(Beginning of Text shown)
This week alone, several higher education institutions announced major gifts from the billionaire philanthropist and ex-wife of Amazon founder Jeff Bezos—donations totaling well over $100 million. In true Scott fashion, many of these donations are the largest single donations these schools have ever received.

The donations announced this week include: 

  • $50 million to California State University-East Bay
  • $50 million to Lehman College (part of the City University of New York system)
  • $38 million to Texas A&M University-Kingsville
  • $17 million to Seminole State College

All four institutions are public, access-oriented colleges that enroll large shares of low‑income, first‑generation, and racially diverse students and function as minority‑serving institutions or similar engines of social mobility. They fit MacKenzie Scott’s broader pattern of directing large, unrestricted gifts to colleges that serve “chronically underserved” communities rather than already wealthy, highly selective universities.

Scott, who is worth about $40 billion and has donated over $20 billion in the past five years, has doubled down this year on causes that the Trump administration has cut deeply, such as education, DEI, and disaster recovery.

“As higher education, in general, works to find its way in an uncertain environment, this gift is a major source of encouragement that we are on the right path,” Lehman College President Fernando Delgado said in a statement. 

Scott also made one of the largest donations in HBCU Howard University’s 158-year history with an $80 million gift earlier this fall, and a $60 million donation to the Center for Disaster Philanthropy after Trump administration’s cuts to the Federal Emergency Management Agency (FEMA)—an organization Americans rely on for help during and after hurricanes, wildfires, tornadoes, and floods.
(End of Text shown)
(Beginning of The data)
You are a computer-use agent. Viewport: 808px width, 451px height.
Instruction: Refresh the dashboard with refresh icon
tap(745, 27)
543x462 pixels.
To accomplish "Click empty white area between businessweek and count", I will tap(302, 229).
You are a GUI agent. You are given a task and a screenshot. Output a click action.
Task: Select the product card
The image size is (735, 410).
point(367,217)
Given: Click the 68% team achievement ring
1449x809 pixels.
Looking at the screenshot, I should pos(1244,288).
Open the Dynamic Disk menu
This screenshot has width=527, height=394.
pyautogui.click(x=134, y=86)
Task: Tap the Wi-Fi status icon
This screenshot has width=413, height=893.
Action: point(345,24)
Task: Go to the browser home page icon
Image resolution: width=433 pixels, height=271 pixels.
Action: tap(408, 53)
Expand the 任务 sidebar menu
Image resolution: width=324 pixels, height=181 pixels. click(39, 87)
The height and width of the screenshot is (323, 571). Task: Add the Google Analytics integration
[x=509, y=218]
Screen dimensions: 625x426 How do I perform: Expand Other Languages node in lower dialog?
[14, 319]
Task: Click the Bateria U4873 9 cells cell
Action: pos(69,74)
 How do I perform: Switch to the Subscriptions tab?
(End of The data)
(Beginning of The data)
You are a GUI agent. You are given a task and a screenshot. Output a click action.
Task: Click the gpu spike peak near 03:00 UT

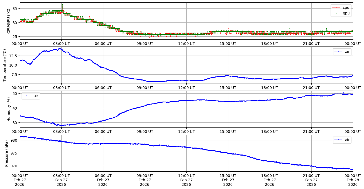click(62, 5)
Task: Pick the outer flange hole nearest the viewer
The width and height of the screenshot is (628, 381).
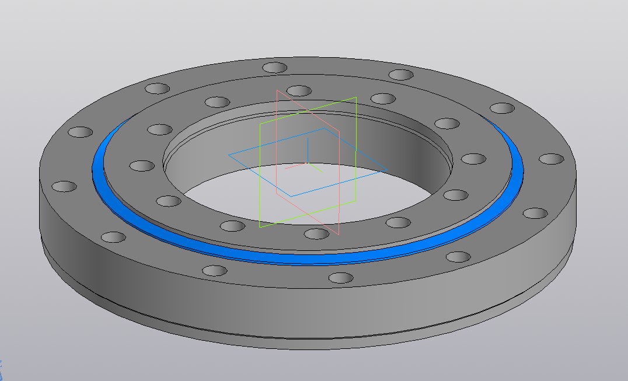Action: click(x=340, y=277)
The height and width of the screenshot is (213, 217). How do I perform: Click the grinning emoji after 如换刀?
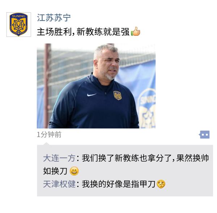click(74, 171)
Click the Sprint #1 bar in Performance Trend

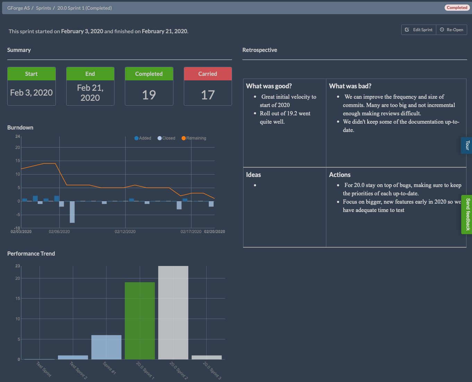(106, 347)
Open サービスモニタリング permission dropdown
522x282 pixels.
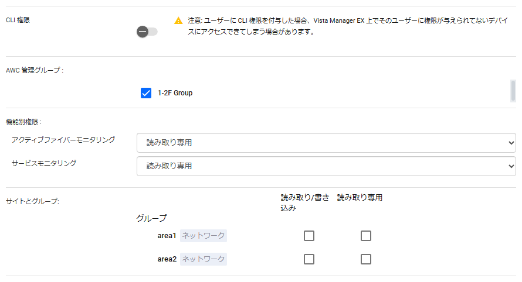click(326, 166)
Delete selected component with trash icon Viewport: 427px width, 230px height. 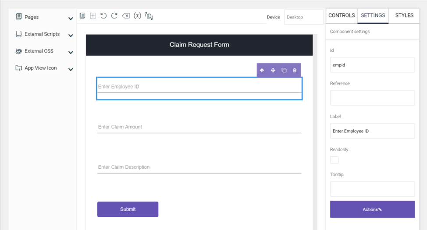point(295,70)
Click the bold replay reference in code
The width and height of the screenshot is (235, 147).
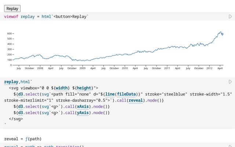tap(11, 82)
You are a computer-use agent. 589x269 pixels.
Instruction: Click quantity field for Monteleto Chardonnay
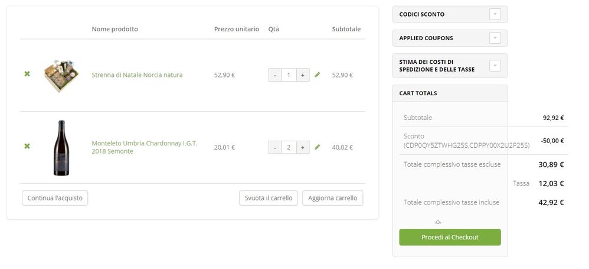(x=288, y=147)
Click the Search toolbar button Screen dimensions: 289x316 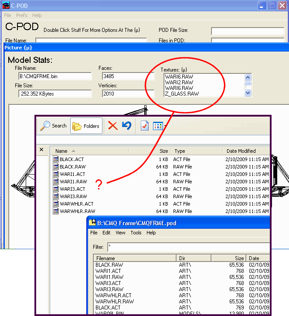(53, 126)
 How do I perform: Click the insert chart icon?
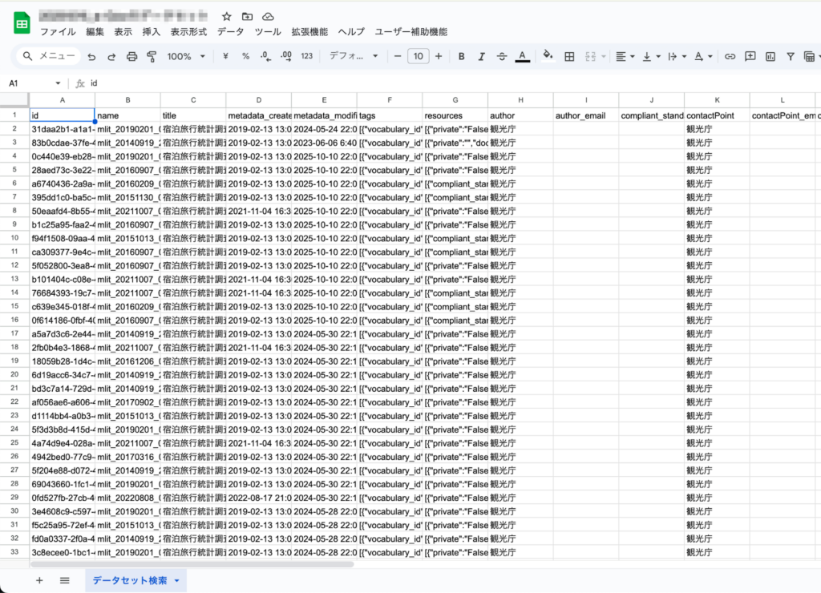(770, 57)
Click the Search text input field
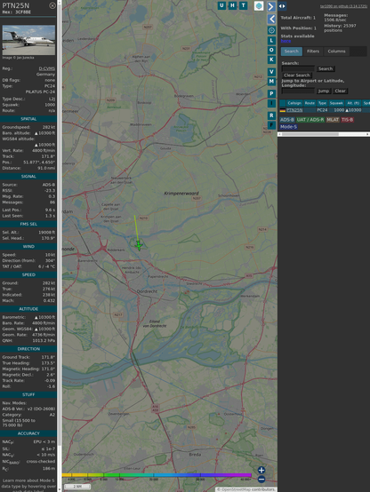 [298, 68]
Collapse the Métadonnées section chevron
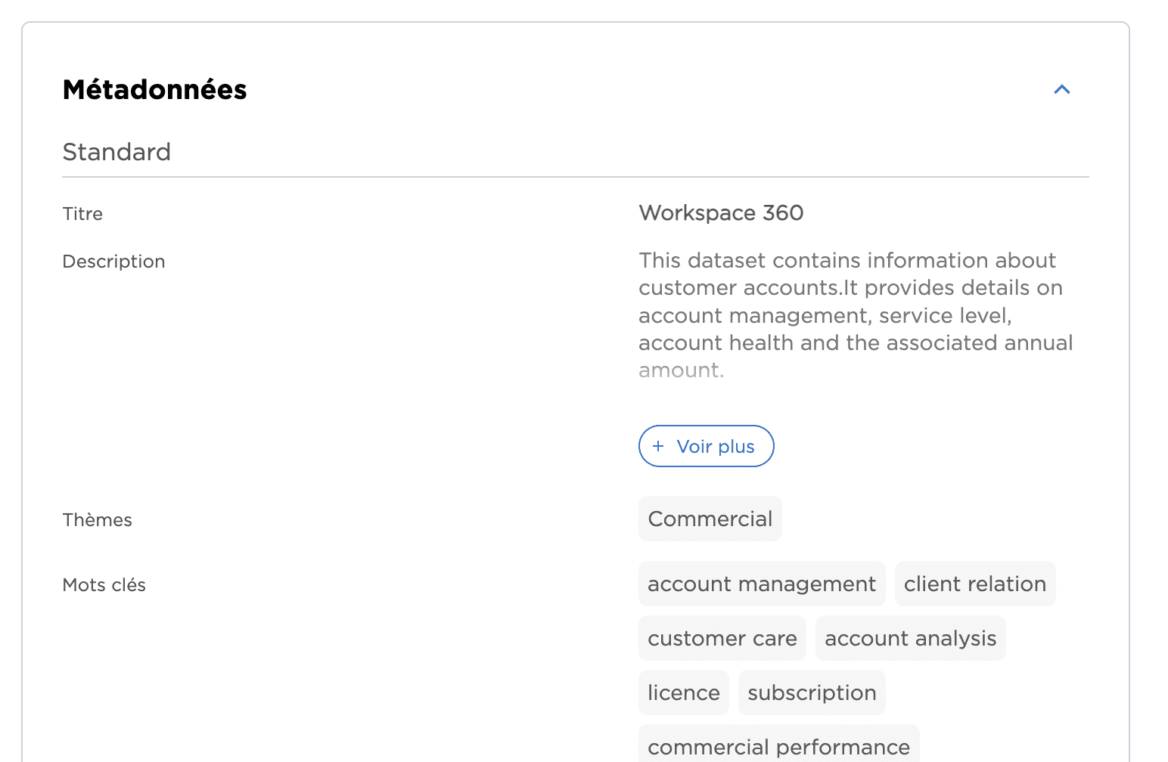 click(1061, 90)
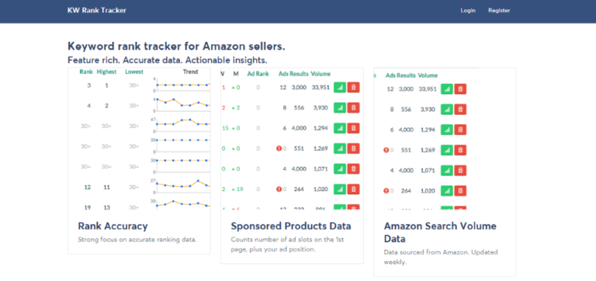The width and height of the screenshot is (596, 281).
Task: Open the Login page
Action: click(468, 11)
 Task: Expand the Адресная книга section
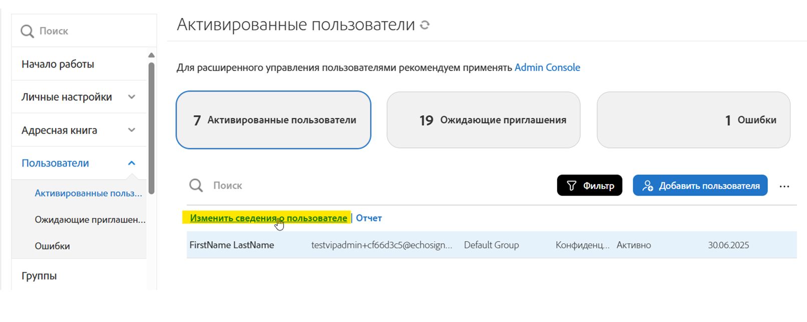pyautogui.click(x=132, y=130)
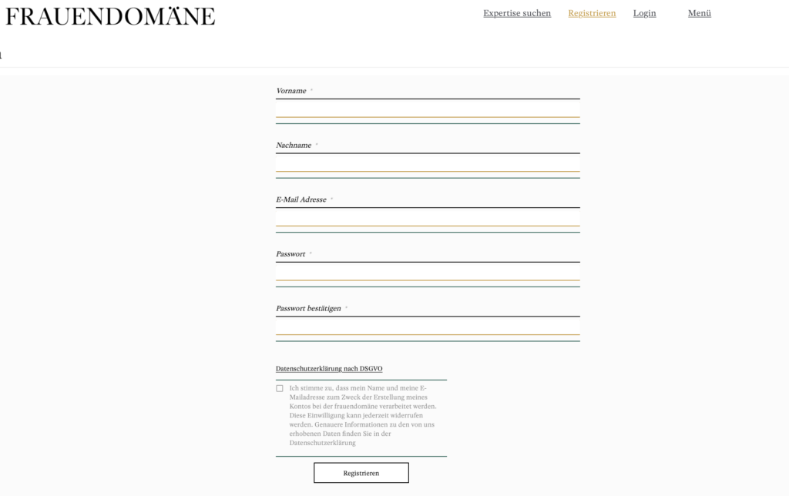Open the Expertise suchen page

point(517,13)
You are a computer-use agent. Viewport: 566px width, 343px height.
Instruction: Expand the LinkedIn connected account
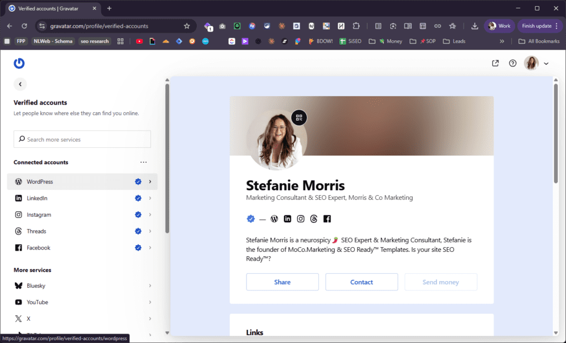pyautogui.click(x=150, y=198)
(End of The data)
## [Activity]
Reproduce the text above about MacKenzie Scott's gifts to colleges in full, word for word.

## [Output of the task]
This week alone, several higher education institutions announced major gifts from the billionaire philanthropist and ex-wife of Amazon founder Jeff Bezos—donations totaling well over $100 million. In true Scott fashion, many of these donations are the largest single donations these schools have ever received.

The donations announced this week include: 

  • $50 million to California State University-East Bay
  • $50 million to Lehman College (part of the City University of New York system)
  • $38 million to Texas A&M University-Kingsville
  • $17 million to Seminole State College

All four institutions are public, access-oriented colleges that enroll large shares of low‑income, first‑generation, and racially diverse students and function as minority‑serving institutions or similar engines of social mobility. They fit MacKenzie Scott’s broader pattern of directing large, unrestricted gifts to colleges that serve “chronically underserved” communities rather than already wealthy, highly selective universities.

Scott, who is worth about $40 billion and has donated over $20 billion in the past five years, has doubled down this year on causes that the Trump administration has cut deeply, such as education, DEI, and disaster recovery.

“As higher education, in general, works to find its way in an uncertain environment, this gift is a major source of encouragement that we are on the right path,” Lehman College President Fernando Delgado said in a statement. 

Scott also made one of the largest donations in HBCU Howard University’s 158-year history with an $80 million gift earlier this fall, and a $60 million donation to the Center for Disaster Philanthropy after Trump administration’s cuts to the Federal Emergency Management Agency (FEMA)—an organization Americans rely on for help during and after hurricanes, wildfires, tornadoes, and floods.